*Dataset*.
■ ■ ■ ■ ■

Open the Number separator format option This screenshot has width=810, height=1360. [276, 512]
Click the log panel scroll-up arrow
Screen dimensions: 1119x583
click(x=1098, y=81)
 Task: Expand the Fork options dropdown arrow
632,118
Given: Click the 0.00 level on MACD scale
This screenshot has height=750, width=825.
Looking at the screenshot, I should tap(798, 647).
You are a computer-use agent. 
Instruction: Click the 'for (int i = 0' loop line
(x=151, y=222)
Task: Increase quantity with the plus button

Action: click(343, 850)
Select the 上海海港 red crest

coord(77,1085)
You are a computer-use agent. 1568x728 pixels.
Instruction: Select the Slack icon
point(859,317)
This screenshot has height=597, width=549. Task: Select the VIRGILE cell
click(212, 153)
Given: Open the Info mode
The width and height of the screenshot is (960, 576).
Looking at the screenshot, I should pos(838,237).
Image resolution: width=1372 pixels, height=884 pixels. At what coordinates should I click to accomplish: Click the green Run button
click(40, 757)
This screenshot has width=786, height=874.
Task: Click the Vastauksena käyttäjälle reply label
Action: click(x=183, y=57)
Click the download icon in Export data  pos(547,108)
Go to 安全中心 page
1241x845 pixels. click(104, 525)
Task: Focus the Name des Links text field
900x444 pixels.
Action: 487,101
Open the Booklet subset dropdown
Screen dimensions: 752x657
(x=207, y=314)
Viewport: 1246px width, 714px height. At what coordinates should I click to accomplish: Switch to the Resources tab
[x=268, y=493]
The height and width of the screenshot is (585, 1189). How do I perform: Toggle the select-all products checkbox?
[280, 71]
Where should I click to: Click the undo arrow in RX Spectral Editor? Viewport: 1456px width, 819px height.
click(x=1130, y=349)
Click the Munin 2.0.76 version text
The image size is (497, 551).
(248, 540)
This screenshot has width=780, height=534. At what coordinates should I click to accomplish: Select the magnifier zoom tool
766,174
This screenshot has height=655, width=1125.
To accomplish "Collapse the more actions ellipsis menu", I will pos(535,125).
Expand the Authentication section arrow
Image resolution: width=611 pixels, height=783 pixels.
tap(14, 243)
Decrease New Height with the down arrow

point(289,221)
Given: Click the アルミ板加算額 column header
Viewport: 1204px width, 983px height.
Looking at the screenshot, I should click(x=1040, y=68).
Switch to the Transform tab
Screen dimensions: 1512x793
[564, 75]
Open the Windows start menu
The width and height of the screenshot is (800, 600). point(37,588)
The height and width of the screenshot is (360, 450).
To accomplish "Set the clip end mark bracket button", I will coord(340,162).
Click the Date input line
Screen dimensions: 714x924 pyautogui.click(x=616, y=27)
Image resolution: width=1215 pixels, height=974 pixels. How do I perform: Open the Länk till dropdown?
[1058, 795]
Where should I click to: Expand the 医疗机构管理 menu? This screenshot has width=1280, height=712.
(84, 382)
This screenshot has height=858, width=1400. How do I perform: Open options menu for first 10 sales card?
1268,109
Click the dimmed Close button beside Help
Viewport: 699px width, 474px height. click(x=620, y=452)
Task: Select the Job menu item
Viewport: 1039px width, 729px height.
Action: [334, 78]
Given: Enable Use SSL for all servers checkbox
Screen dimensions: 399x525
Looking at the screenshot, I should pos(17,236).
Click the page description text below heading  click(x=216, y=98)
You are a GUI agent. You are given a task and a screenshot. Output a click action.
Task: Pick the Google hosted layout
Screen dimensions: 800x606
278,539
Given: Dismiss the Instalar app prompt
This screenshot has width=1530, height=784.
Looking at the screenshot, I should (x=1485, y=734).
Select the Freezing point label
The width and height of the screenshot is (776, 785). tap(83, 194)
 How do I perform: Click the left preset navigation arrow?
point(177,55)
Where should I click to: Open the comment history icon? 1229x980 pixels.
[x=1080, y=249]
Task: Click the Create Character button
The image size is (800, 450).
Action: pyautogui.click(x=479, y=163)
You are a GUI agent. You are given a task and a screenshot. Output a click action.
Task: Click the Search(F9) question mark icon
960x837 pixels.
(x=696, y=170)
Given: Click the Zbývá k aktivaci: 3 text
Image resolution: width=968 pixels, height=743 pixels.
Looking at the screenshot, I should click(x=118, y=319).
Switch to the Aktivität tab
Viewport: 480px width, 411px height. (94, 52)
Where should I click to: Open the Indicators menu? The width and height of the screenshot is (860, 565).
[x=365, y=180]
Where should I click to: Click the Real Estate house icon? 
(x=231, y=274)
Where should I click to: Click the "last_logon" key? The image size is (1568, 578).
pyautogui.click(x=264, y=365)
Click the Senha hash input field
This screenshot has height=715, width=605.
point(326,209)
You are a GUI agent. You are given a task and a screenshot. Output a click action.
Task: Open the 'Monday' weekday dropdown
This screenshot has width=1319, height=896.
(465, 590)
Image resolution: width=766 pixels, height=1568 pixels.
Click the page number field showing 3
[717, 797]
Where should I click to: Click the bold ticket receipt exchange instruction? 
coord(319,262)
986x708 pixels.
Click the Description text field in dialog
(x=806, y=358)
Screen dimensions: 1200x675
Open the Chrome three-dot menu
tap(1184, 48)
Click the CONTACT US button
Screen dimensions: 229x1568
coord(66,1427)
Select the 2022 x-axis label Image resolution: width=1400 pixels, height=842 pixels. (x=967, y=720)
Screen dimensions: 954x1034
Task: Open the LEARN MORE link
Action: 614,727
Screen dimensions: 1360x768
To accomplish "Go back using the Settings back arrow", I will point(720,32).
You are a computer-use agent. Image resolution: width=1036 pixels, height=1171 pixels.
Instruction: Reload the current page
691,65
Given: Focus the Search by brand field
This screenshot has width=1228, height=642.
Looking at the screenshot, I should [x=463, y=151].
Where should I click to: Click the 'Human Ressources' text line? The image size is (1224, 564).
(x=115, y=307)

■ ■ ■ ■ ■

Could you return every line from the entries above in which the string "Search" occurs?

Task: Click the Search(F9) question mark icon
Given: Focus the Search by brand field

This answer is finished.